— Begin —

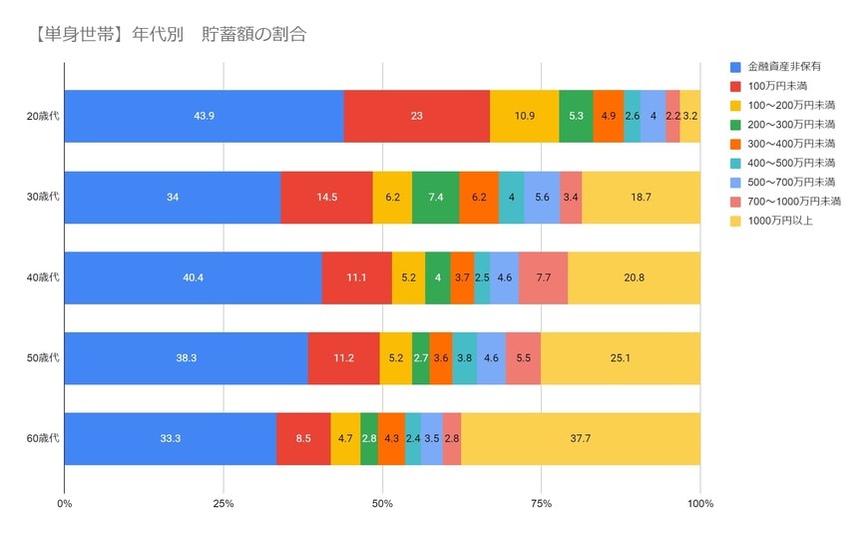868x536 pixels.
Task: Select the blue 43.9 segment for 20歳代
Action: [x=205, y=116]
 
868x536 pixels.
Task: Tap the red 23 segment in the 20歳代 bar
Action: [x=416, y=116]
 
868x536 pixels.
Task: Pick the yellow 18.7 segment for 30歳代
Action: [x=641, y=197]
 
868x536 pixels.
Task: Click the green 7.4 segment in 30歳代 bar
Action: [x=436, y=197]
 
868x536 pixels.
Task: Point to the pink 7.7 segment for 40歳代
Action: [x=544, y=277]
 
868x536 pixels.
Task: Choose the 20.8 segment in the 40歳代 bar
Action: [x=634, y=277]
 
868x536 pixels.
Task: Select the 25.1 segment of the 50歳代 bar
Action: [x=621, y=358]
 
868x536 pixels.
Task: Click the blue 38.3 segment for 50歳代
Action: [x=187, y=358]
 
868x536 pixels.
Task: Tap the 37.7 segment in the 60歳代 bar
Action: [x=581, y=438]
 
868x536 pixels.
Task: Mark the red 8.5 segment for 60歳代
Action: [x=303, y=438]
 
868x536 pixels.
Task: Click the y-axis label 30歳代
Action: [x=44, y=197]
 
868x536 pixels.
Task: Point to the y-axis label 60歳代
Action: [x=44, y=438]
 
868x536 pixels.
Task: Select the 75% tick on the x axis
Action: [x=541, y=504]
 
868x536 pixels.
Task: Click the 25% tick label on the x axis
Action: [x=223, y=504]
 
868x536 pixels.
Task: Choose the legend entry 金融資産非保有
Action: [x=783, y=66]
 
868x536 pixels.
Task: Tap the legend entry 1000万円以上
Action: [x=780, y=221]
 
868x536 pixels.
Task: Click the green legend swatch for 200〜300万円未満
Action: [x=735, y=124]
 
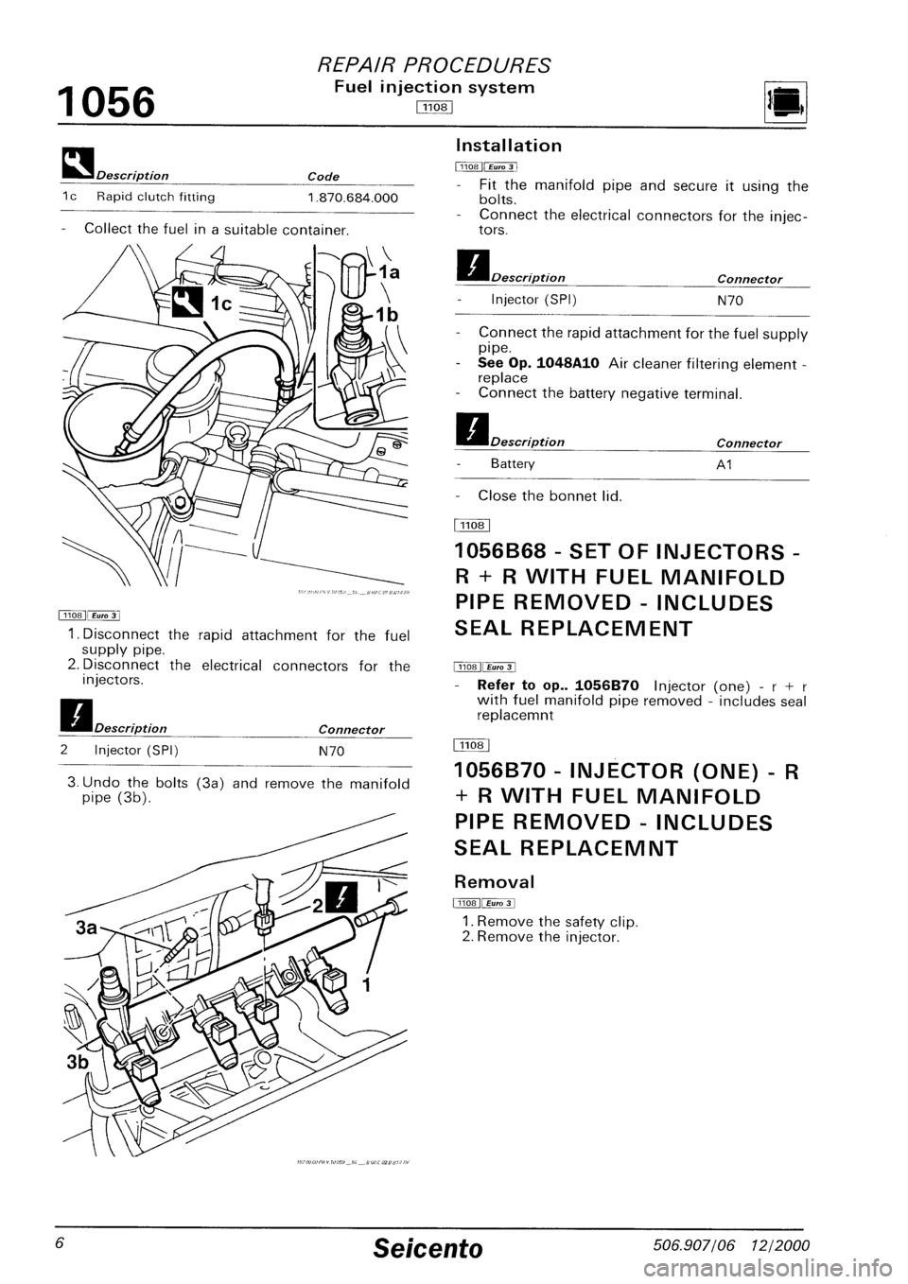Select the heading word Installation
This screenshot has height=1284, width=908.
coord(509,146)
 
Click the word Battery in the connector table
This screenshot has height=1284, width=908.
coord(513,464)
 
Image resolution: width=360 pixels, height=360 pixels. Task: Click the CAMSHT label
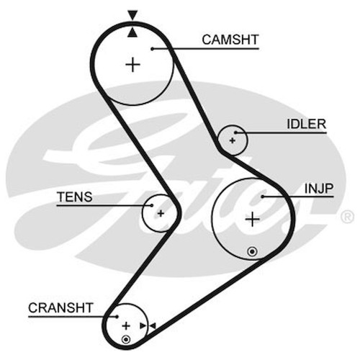tap(230, 40)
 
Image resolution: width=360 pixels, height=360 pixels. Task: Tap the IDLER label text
tap(307, 124)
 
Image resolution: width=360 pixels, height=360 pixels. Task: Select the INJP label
tap(319, 189)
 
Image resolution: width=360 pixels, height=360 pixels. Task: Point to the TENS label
tap(75, 197)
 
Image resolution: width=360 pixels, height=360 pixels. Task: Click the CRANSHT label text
tap(60, 307)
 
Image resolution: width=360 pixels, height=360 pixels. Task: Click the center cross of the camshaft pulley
tap(132, 65)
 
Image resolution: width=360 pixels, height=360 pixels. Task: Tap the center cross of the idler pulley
tap(233, 140)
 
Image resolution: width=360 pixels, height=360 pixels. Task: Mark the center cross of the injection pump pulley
tap(252, 219)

— End —

Written exercise: List every line of the listing above that contains the string "width", matching case exactly.

Exercise solution:
This screenshot has height=1284, width=908.
This screenshot has height=1284, width=908.
Image resolution: width=360 pixels, height=360 pixels. Task: Click the CAMSHT label
Image resolution: width=360 pixels, height=360 pixels. Task: Tap the IDLER label text
Image resolution: width=360 pixels, height=360 pixels. Task: Select the INJP label
Image resolution: width=360 pixels, height=360 pixels. Task: Point to the TENS label
Image resolution: width=360 pixels, height=360 pixels. Task: Click the CRANSHT label text
Image resolution: width=360 pixels, height=360 pixels. Task: Click the center cross of the camshaft pulley
Image resolution: width=360 pixels, height=360 pixels. Task: Tap the center cross of the idler pulley
Image resolution: width=360 pixels, height=360 pixels. Task: Mark the center cross of the injection pump pulley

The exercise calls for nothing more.